**Requirement:**
How many lines in the entries below contain the string "arrows"? Reply with the number alone.

**Records supplied:**
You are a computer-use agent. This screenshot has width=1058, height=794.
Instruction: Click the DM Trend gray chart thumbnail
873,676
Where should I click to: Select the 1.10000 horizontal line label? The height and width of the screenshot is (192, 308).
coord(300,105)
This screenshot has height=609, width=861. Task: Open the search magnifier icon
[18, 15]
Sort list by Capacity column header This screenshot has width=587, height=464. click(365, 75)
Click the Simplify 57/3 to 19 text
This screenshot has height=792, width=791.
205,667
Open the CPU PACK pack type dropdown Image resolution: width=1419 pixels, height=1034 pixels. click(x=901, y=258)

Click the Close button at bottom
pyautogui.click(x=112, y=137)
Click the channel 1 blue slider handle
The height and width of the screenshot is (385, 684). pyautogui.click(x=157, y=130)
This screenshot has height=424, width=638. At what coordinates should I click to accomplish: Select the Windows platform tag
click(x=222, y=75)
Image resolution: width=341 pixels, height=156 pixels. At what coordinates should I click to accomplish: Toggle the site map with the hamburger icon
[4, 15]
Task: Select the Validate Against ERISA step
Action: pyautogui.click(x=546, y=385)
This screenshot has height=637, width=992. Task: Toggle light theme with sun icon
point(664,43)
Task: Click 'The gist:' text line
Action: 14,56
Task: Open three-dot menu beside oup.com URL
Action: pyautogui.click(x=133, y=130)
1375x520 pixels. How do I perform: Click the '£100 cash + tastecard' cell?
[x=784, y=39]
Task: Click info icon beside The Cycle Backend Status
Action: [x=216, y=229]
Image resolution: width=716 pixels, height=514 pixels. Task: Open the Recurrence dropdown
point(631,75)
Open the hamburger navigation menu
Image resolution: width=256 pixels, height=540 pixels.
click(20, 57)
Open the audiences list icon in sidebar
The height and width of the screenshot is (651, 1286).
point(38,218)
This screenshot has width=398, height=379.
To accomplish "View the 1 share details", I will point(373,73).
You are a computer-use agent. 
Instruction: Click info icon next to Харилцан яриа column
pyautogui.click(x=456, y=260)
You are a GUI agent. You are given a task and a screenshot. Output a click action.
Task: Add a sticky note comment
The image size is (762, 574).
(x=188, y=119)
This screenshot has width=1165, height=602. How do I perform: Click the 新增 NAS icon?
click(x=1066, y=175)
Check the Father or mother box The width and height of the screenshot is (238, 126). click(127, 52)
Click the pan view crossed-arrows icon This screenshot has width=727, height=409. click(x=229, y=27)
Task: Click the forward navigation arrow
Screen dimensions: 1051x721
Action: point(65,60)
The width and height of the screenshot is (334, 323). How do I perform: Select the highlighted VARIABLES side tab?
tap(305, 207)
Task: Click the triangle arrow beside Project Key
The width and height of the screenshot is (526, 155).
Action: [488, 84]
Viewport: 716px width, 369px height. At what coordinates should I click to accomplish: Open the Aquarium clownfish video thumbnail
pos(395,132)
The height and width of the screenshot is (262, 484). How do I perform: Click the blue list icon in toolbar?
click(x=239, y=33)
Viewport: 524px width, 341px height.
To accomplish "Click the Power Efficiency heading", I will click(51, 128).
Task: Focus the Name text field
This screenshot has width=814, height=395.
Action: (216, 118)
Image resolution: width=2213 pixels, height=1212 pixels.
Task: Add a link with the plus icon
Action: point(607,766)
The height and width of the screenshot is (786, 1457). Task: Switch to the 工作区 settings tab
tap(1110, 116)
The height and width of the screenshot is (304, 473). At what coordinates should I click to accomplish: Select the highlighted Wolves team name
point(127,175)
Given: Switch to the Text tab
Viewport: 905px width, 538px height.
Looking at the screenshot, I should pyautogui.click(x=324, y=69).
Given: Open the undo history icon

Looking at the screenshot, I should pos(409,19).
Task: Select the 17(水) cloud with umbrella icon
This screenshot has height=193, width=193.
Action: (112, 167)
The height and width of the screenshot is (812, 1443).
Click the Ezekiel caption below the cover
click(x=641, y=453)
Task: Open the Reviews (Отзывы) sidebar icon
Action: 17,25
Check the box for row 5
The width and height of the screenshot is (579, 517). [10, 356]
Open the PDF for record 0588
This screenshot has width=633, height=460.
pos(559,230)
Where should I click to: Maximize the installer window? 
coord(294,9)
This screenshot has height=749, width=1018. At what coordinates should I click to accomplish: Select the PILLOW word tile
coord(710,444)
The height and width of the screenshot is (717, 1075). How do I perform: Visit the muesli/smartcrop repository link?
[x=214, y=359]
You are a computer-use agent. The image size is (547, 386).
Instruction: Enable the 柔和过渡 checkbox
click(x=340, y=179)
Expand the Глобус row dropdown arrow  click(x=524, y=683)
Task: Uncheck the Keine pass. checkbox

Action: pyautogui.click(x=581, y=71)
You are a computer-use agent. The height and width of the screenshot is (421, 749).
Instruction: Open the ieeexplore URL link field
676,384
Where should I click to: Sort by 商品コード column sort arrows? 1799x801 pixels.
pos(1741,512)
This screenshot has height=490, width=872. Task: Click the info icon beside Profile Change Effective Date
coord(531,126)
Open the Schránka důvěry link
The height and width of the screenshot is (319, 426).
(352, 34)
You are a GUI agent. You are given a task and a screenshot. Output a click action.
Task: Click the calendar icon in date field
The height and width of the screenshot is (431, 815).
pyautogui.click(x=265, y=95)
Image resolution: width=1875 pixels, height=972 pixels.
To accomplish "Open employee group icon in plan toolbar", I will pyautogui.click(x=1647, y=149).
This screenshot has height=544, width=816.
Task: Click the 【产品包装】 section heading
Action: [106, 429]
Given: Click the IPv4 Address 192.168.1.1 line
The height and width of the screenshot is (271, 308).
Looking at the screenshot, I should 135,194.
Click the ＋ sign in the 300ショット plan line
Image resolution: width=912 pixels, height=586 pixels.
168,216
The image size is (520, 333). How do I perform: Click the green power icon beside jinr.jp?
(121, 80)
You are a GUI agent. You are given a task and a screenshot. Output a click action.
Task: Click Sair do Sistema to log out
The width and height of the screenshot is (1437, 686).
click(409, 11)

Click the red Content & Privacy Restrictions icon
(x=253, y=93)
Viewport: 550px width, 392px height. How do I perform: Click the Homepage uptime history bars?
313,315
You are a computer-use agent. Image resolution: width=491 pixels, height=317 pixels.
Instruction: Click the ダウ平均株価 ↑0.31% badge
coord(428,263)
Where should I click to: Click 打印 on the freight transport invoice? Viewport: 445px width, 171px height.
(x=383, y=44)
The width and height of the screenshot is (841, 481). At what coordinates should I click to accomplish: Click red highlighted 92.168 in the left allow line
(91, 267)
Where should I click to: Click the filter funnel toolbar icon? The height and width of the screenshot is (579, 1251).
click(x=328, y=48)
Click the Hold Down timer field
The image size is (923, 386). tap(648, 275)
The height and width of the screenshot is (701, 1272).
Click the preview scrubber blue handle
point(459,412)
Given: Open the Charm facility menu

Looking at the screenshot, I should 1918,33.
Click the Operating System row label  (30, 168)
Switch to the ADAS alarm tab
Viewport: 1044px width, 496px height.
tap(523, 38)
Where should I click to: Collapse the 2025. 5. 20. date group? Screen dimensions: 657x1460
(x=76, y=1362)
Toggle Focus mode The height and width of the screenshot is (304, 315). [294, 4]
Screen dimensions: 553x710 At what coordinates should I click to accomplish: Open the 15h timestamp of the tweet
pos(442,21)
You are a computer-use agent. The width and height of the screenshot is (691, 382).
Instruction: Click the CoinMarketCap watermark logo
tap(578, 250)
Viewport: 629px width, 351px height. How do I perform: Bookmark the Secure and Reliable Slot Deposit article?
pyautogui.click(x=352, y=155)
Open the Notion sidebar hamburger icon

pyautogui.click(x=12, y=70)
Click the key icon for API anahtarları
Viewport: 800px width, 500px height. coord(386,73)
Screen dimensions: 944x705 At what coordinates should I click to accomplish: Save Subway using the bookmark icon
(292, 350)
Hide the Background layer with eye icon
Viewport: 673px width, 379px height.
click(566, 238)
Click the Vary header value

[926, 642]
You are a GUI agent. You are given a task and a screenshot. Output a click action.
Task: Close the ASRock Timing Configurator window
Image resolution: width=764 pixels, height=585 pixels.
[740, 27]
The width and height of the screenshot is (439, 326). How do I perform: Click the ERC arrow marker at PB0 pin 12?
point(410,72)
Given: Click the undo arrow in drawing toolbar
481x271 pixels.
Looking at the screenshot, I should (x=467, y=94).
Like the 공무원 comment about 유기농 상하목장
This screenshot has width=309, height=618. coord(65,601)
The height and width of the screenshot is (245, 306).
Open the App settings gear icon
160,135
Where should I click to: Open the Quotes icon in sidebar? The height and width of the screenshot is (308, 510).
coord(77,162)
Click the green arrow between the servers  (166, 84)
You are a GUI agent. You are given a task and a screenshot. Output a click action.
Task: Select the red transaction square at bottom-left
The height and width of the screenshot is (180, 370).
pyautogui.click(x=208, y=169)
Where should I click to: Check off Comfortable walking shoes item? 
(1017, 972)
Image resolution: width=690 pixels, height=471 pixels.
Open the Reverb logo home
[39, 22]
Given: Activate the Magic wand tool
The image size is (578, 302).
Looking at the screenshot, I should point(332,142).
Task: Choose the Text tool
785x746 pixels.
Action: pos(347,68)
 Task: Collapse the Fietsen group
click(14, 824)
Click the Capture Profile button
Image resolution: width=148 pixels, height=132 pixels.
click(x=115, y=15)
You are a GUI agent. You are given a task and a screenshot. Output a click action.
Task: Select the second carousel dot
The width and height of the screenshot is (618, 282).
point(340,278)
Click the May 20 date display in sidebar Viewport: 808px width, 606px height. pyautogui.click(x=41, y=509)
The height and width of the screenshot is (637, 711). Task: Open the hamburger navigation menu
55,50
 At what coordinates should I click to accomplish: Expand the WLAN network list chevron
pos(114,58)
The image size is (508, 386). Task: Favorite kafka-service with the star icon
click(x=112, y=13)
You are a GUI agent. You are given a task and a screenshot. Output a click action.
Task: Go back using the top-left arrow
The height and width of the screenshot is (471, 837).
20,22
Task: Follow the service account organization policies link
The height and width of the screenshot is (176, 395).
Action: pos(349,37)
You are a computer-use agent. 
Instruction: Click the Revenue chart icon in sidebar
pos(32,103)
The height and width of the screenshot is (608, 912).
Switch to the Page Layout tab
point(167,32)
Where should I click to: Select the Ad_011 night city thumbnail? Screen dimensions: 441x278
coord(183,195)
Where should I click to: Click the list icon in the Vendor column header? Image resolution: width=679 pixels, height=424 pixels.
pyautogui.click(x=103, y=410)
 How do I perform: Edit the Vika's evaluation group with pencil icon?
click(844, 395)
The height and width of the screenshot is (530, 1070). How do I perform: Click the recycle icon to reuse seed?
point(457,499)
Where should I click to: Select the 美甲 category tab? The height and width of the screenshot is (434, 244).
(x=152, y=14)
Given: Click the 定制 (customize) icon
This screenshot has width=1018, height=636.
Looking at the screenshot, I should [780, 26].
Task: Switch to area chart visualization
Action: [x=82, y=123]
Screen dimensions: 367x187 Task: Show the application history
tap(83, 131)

**Finished exercise:**
2